I hope you all enjoyed your Thanksgiving feasts! Hopefully you didn’t overload too much on pumpkins, squash and sweet potatoes. If you can still stomach thinking about food, read on about the results of my historical pie adventure. I chose to follow the pumpkin pie recipe (from The White House Cookbook, 1877), but to mix it up a bit by swapping the pumpkin with squash, as was recommended at the end of the recipe. The results? This pie recipe will be filed away in my “interesting” category. Better than disastrous, but not something I’d make for my next dinner party!
The toughest challenge I’ve found in translating these historic recipes to modern day is managing my expectations. Making the squash pie definitely brought this to light. I expected the squash pie to come together like a modern pumpkin pie, which I’ve made too many times to count. But of course it didn’t, and why would it? Not only are the ingredients and baking process different, but tastes and expectations are different now too.

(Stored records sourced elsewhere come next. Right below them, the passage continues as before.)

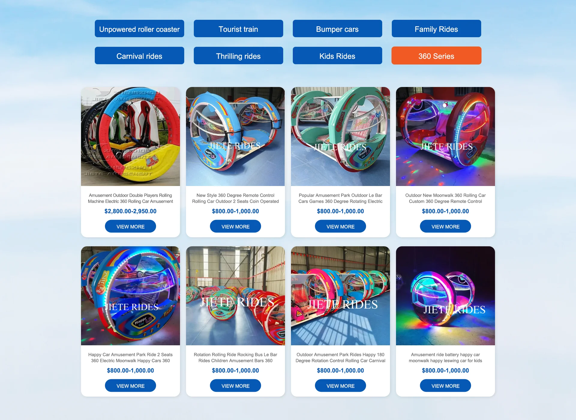Screen dimensions: 576x420
Task: Click View More under Amusement ride battery happy car
Action: pyautogui.click(x=446, y=386)
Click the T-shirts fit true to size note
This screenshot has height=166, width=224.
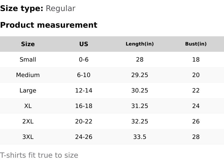tap(39, 155)
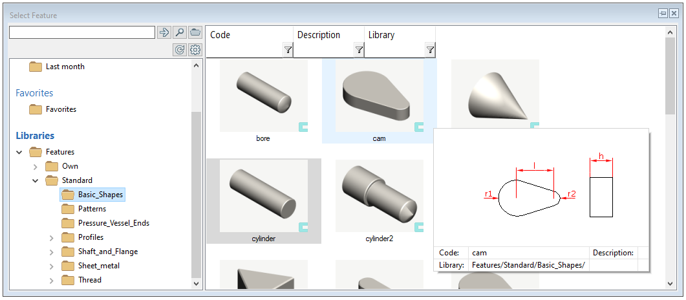
Task: Collapse the Standard folder
Action: tap(36, 181)
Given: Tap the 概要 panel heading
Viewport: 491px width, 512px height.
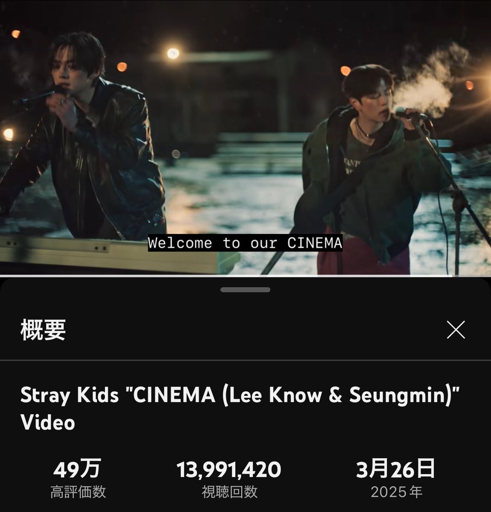Looking at the screenshot, I should pos(43,330).
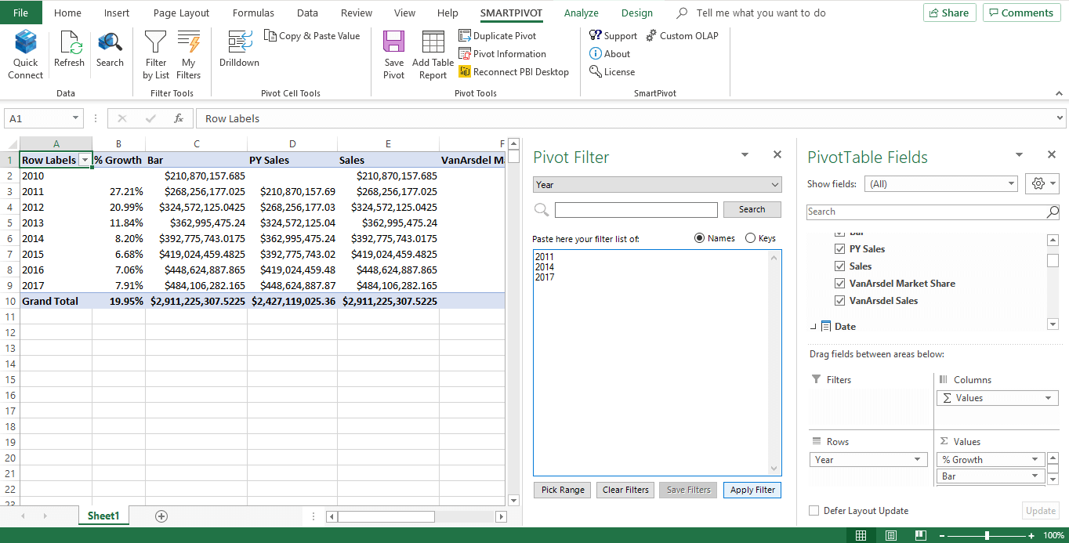Click the Clear Filters button
The height and width of the screenshot is (543, 1069).
[x=625, y=490]
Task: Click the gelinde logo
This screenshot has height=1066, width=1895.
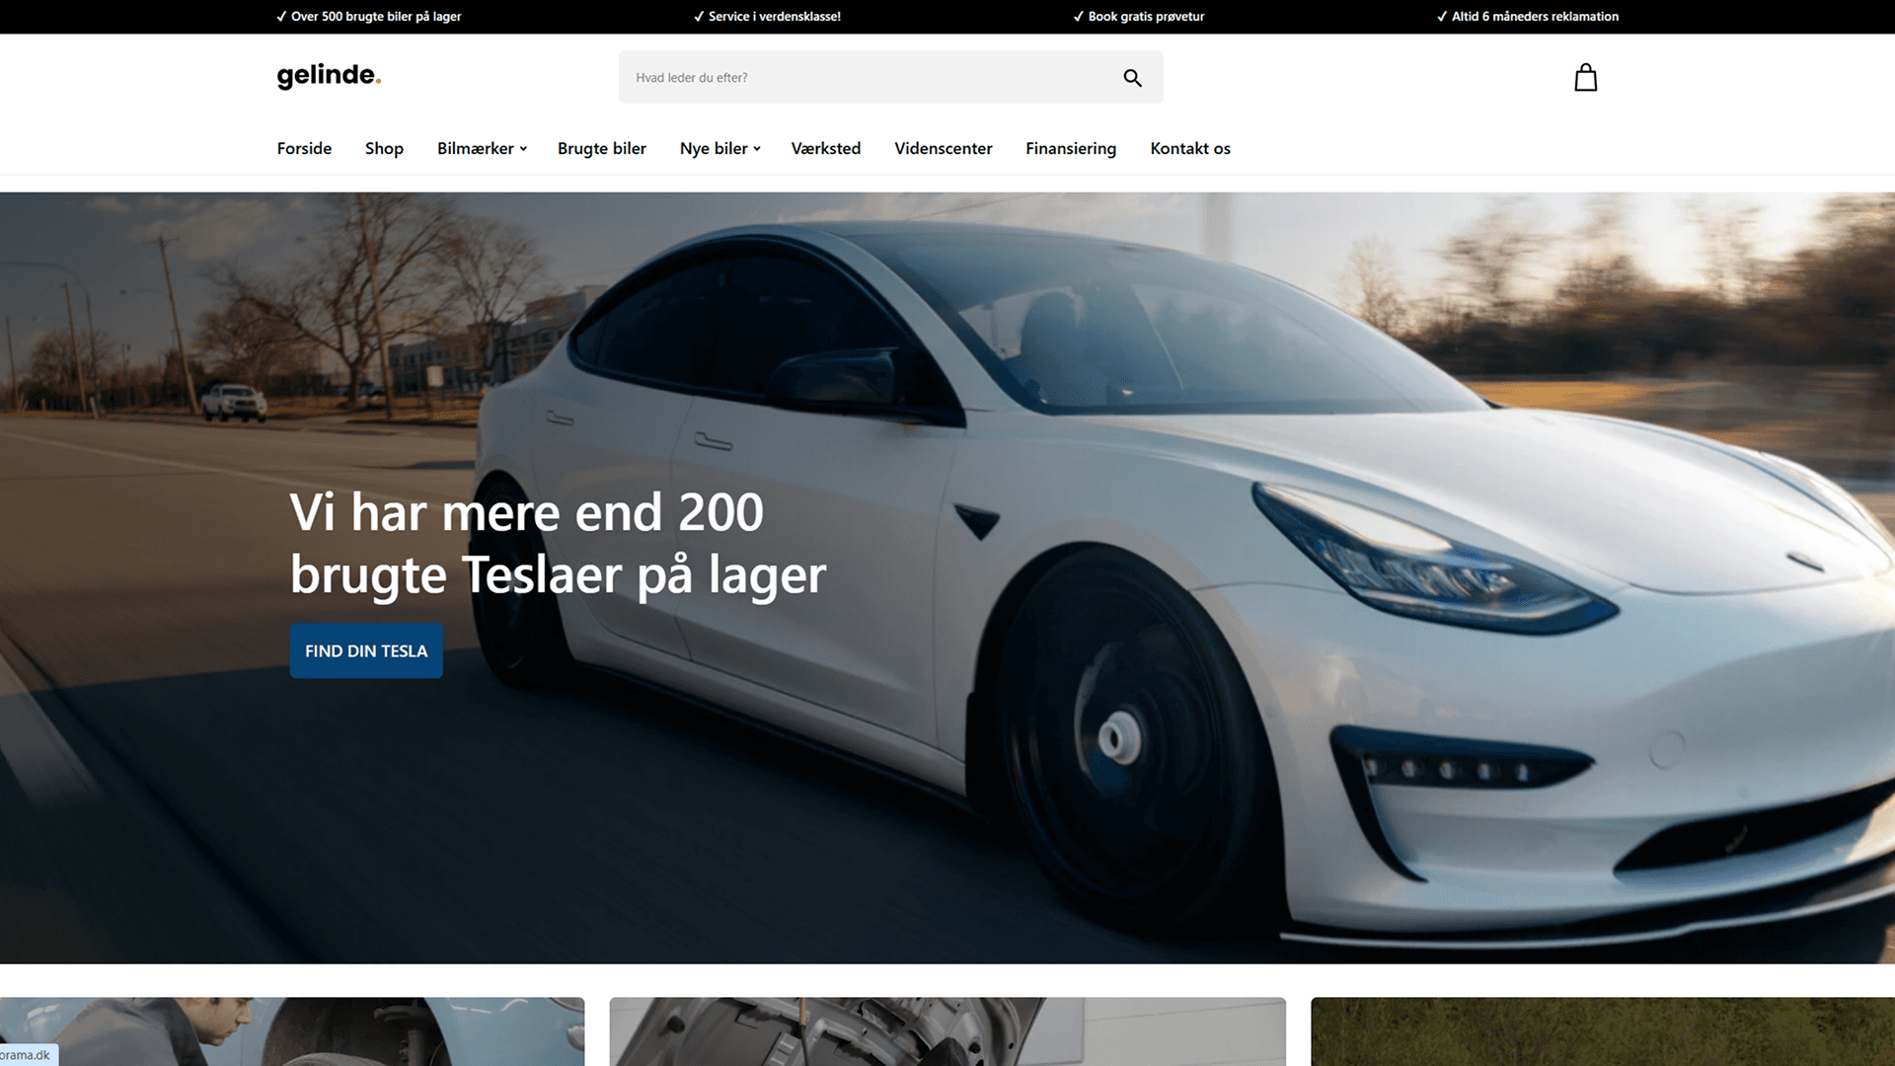Action: (x=329, y=76)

The best example of blown expectations with my squash pie was consistency. I’m so accustomed to that wonderful pudding-like consistency of pumpkin pie filling, due in large part to the thickness of the pumpkin in a can. While the freshness of the squash was a welcome change to the recipe, the texture was not. I strained as much water as I could from the squash, but it still did not reach the cream-like texture of the pumpkin in a can. And the recipe called for no other substantial dry ingredients aside from sugar! Add in the fact the recipe called for more milk than any other ingredient, and I was left with a completely liquid filling. I was sure it would never set, and gave up on the pie before it even went in the oven.
But lo and behold, it did set (1 ½ hours later!) and while the end product was still not the same as the pumpkin pie on our Thanksgiving dessert spread, it was entirely edible, flavorful, and a welcome change. And that’s the important thing to remember when following old recipes – change, and welcoming it! Understanding that historic dishes will not always resemble modern dishes is what makes the process so much fun. I just need to be sure to let people know these dishes are from old recipes so they don’t think I can’t make a decent pumpkin pie, according to their expectations, of course!
So all in all, the pie had a great freshness about it, the consistency was close enough to my expectations, but it was overwhelmingly sweet. The amount of sugar could probably be cut in half because of the natural sweetness of the squash. But then again, folks in the 19th century probably expected their squash pie to be that sweet!
2 thoughts on “Recipe Squashed!”
What kind of squash did you use for your pie? Many squash varieties are watery. Butternut squash, however, has the buttery, pudding-like consistency that you find in canned pumpkin. That’s what I use in my ‘pumpkin’ pie recipe – butternut squash, pumpkin, or sweet potatoes.
By the way, there is no such thing as too much pie. My father and mother had/have different philosophies about pie: my mother has always refused any pie more than 24 hours old; my father, on the other hand, only liked two kinds of pie: hot and cold.